Lake of Dracula (1971) Review



An above-average vampire flick with a cool vampire, a masterfully done creepy old house and enough character and story to elevate it.

Plot: A young woman remembers an encounter with a vampire from childhood while a mysterious coffin is delivered to the seaside town she lives in.

Review: The second of the Bloodthirsty trilogy, I don’t think this movie got the fanfare that The Vampire Doll did. This is a shame because I found this film to be a little better than the first one in the trilogy. Part of that may be that the vampire in this one has the actual fangs and just looks like a bloodsucker. Another is the story and characters in this one are more engaging.

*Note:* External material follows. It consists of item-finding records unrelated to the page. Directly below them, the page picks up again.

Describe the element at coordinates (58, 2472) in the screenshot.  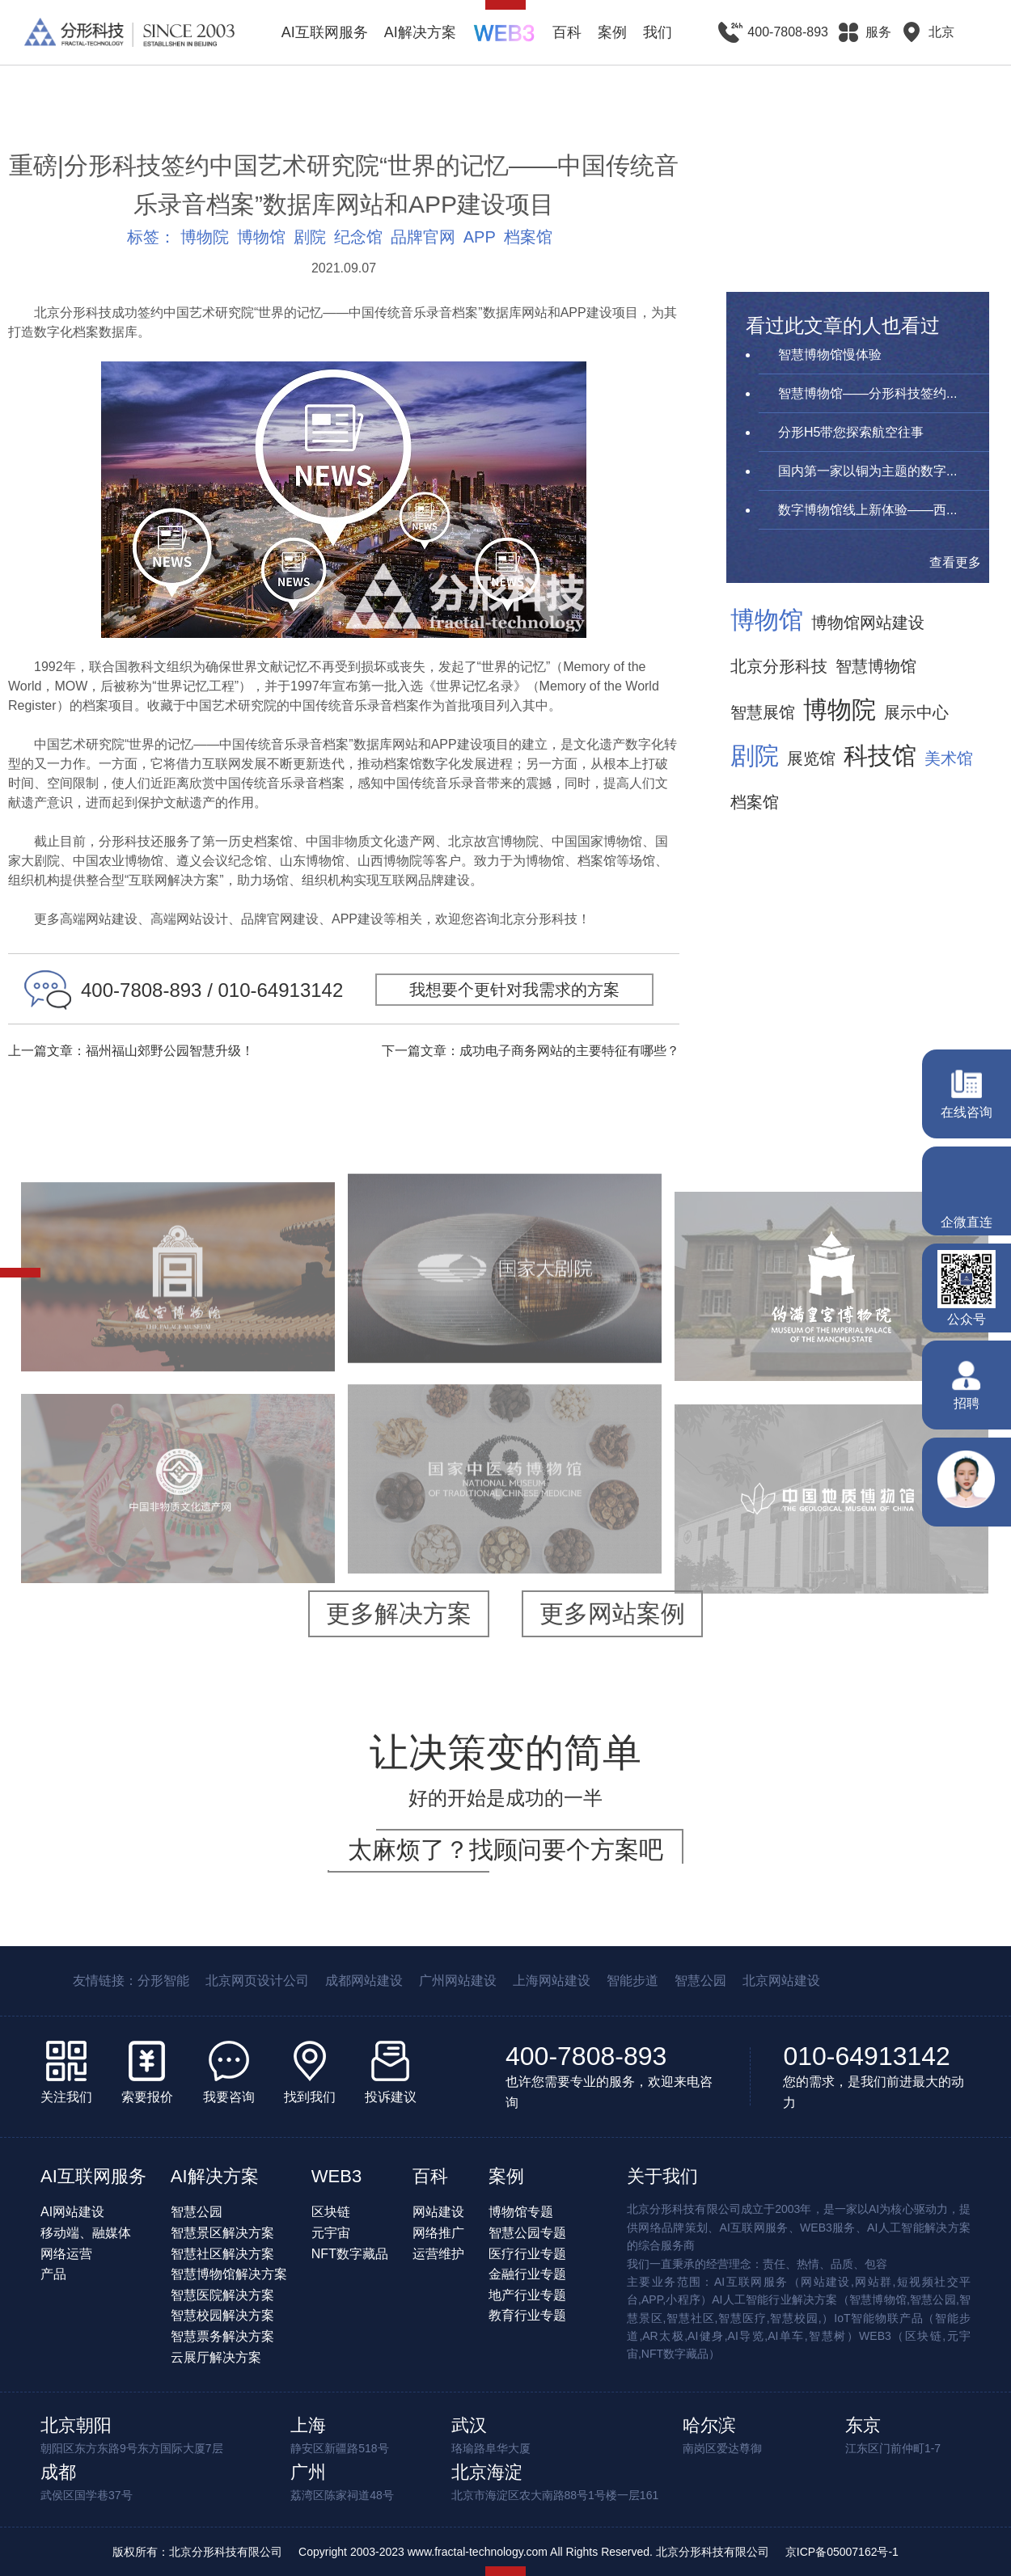
I see `成都` at that location.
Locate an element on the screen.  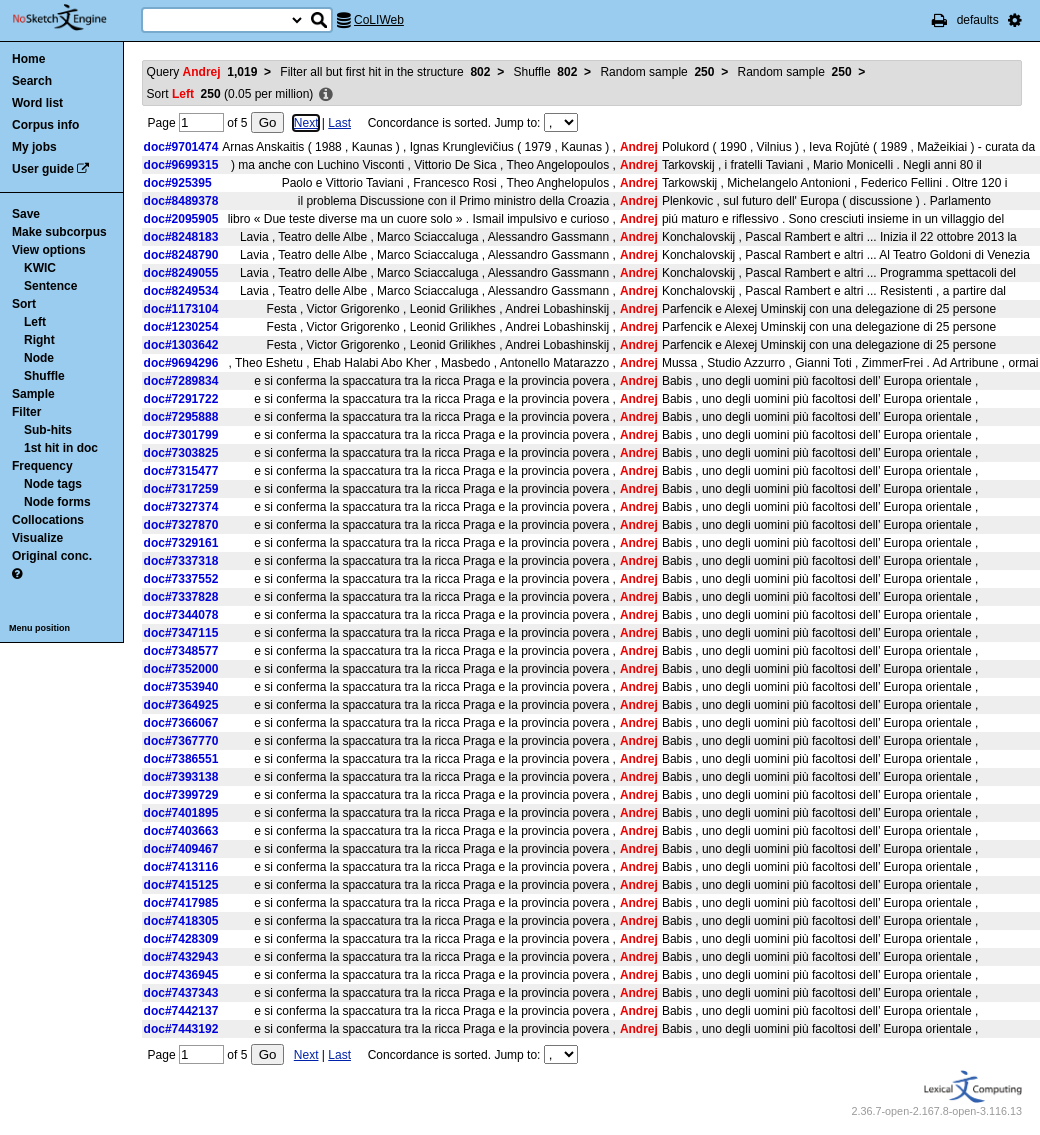
doc#7329161 is located at coordinates (181, 543).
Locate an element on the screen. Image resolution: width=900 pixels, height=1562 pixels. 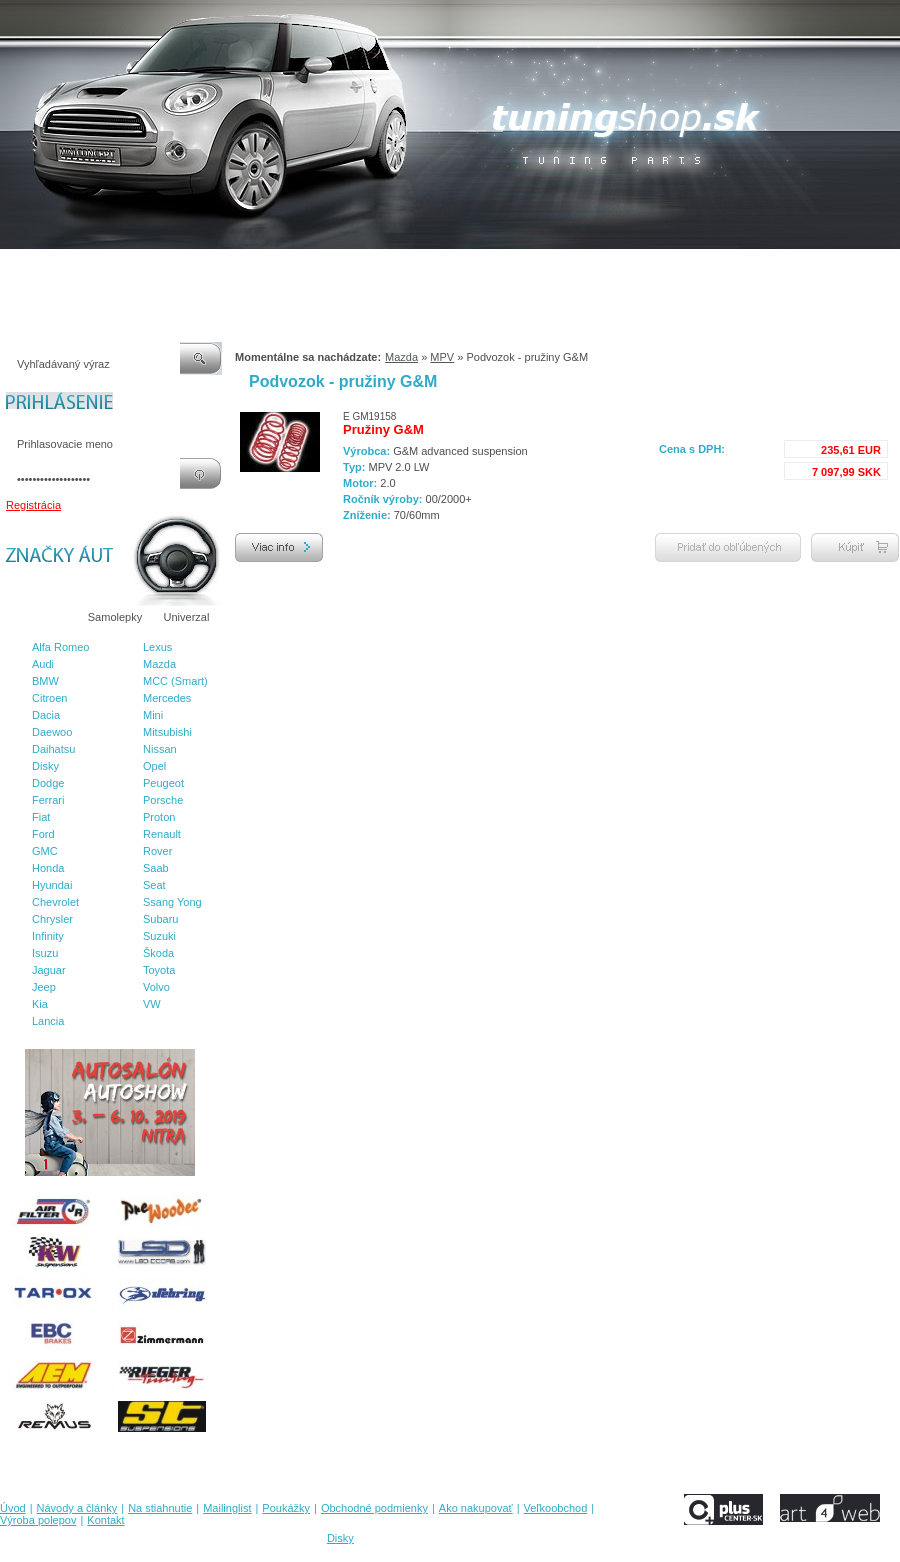
Lancia is located at coordinates (48, 1021).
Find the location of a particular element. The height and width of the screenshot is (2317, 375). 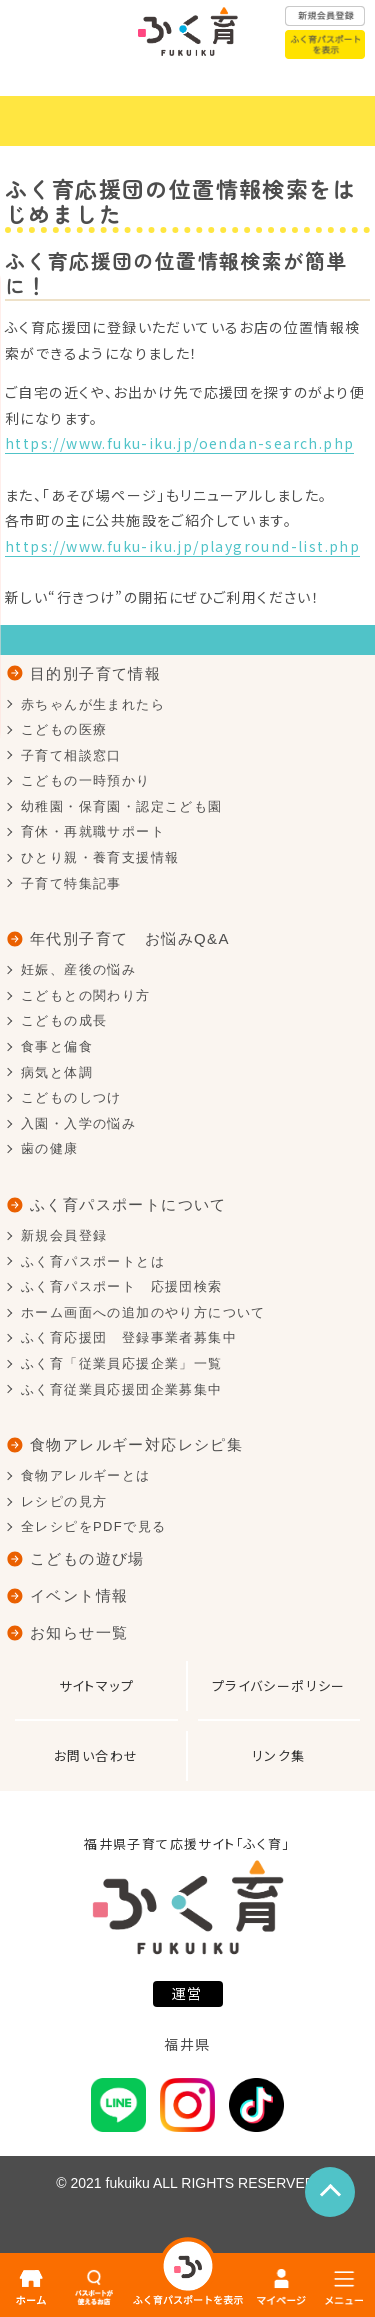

Let’s start with the vampire. Even though the name ‘Dracula’ is in the title, this vampire is not Dracula. There’s a cool backstory to him, one that I can’t recall seeing in any other vampire movie. He just looks incredible, with the golden eyes and fangs. He cuts an imposing figure and looks sinister as all hell. I can’t think of a better vampire being cast for this film. At one point, he slams through a stained-glass window in pursuit of a victim, and I actually gasped. The vampire makes these types of movies, and this one was top-notch.

The story itself wasn’t too bad. I’ve read that some reviewers call it generic and don’t see it. Generic would have been if all the characters were friends and got along and got picked off one by one. In this film, there’s some animosity and, dare I say, outright hatred between a few of the characters. While the jealousy and conflict doesn’t rise to the surface during the day, when a few of the characters are turned, it comes out in full form. This adds another layer to what would otherwise be another “vampire finds characters, kills them and turns them into vampires, while main character wrings hands.”

It’s because of this extra spark to the story that I found the characters more engaging. There’s more at stake than a general “we have to stop the bad guy” thing. It’s more meaningful, and when some characters get turned, it feels more like a loss. I found myself rooting for at least one character not to get turned, which NEVER happens in a vampire movie. So yeah, this one got me a little bit.

As for gore, there was some blood, though almost all of the blood-letting took place off-screen. For animal lovers, you’ll despair as a pooch bites the dust, and you see the aftermath, which isn’t very pleasant. The makeup is of the usual powder-white variety to show death, which doesn’t offer much imagination, but it’s wonderfully effective on the vampire, even if it doesn’t seem to touch anything but his face. The vampire’s death makeup is grotesque and well-done.

The sets are non-descript except for the vampire’s lair, which is creepy as all hell. The director must have been proud of it, too, as he lovingly shows much of the details of the house as the title credits play. It puts you into the mood quickly and is undoubtedly one of the most memorable vampire sets I’ve ever seen. The music is what you would expect from this type of movie and adds to the atmosphere, though isn’t particularly noteworthy.

Lake of Dracula is worth a watch, especially if you’re into creepy, interesting vampire stories. There’s enough here, and the runtime (81 minutes) is short enough that you’ll find enough to like without getting bored.